This slow cooker white bean soup was one of the first recipes I came across after figuring out I had a ton of food allergies. I was so excited to try it out because I was really missing dairy at the time and this white bean soup looked really creamy without all that dairy that was making me sick. The other thing I loved about this white bean soup recipe was that you didn’t have to pre-cook the beans.
At the time I had just started soaking and cooking beans at home instead of buying canned. It was a little overwhelming at first because everything was so new to me. So finding a recipe where I could just throw the dry beans in and let them cook all day in the soup was so convenient and exciting!
I was also really wanting to start incorporating more “meatless” meals into our lives so I was pleased to come across a “meatless” recipe with so much protein in it.
Not only is this recipe convenient because you don’t have to pre-soak or cook the beans, but it was so easy to throw together. Dry navy beans, broth, carrots, celery, and some Italian seasoning, its just so simple.
Let me tell you what though, this soups flavor is anything but simple! It’s so creamy, and soothing, and the Italian seasoning with the celery and carrot flavor is just outstanding. Especially after sitting in the slow cooker all day. My whole house smelled amazing!
This was also the first time my daughter had tried soup. I was certain I would be making a second meal for her (backup grilled cheese anyone?). She was very picky about her foods texture so I was sure she wouldn’t like the creamy texture of the soup.
She shocked us all that night as she ate that whole bowl of soup without skipping a beat. You know the recipe is a winner if your toddler eats it!
What are some of the recipes you first came across when trying to cook allergy friendly meals? It’s fun to think about all the recipes that have come along since this very first one.
I was so afraid I wasn’t going to be able to feed my family delicious meals anymore because of my food allergies but thanks to this white bean soup recipe, and so many other recipes since then, that is no longer a fear of mine. I hope you all enjoy this slow cooker white bean soup as much as my family does!Print
- 1 cup carrots, chopped
- 1 cup celery, chopped
- 1 medium yellow or white onion, chopped
- 4 cloves of garlic, minced
- 6 cups low sodium vegetable broth
- 2 cups dry navy beans*
- 1/2 tsp basil, dried
- 1/2 tsp rosemary, dried
- 1/2 tsp sage, dried
- 1 tsp thyme, dried
- 1 tsp salt
- Add all ingredients to slow cooker or Instant Pot and stir.

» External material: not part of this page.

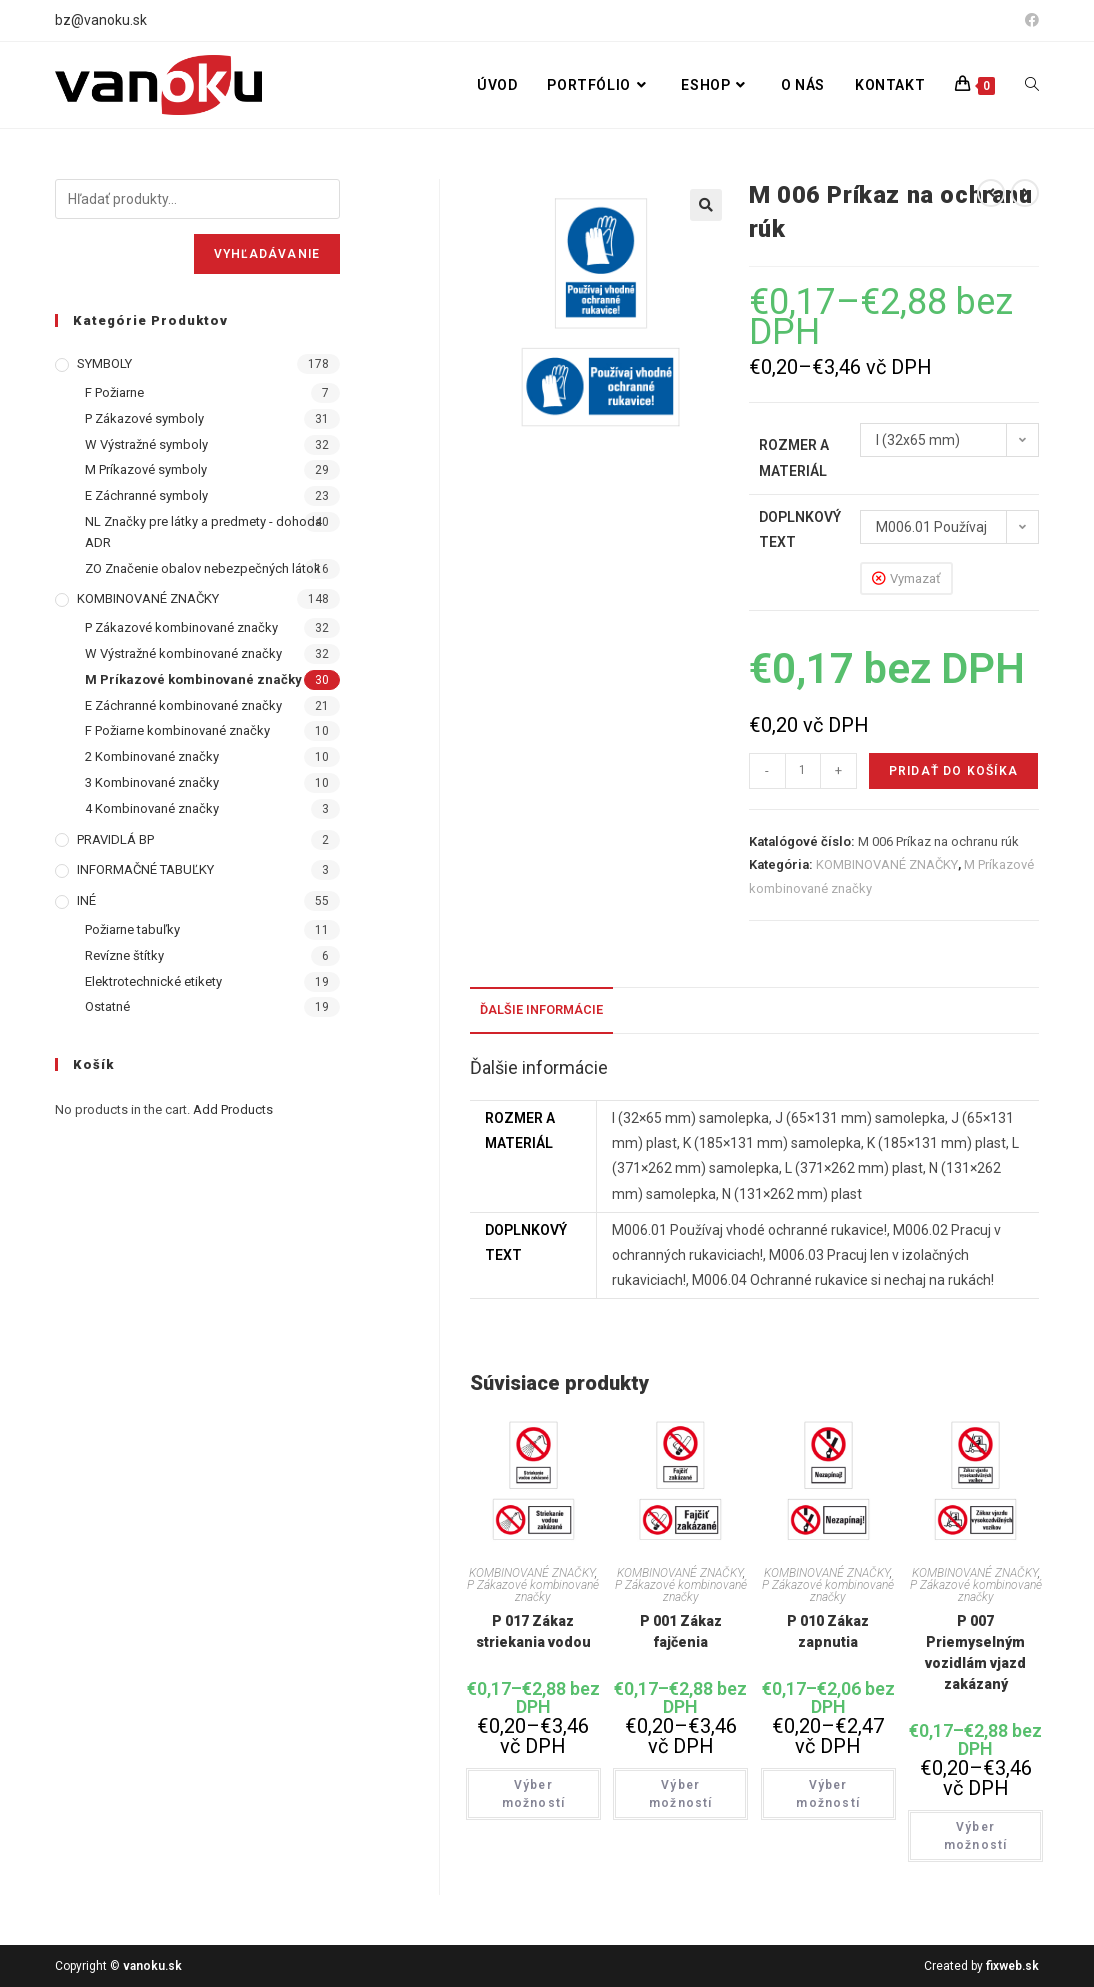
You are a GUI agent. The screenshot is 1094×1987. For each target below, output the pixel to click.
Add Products (233, 1109)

- Cook on low for 6-8 hours or high for 4-5 hours.
- If cooking in an Instant Pot, add all ingredients to the pressure cooker, close the lid and make sure you are NOT venting. Select the Bean/Chili setting which should be pre-programmed to cook for 30 minutes, high pressure, and on the normal mode. Allow the Instant Pot to release naturally.*
- Mash beans with potato masher before serving to get a nice creamy consistency and enjoy!
Make sure you use navy beans and not cannellini beans. If using cannellini beans, you need to boil the beans on the stove for 10 minutes before adding to the slow cooker/Instant Pot.
For extra soft beans, I recommend bumping up the Instant Pot to “More” mode and setting the cook time to 40 minutes.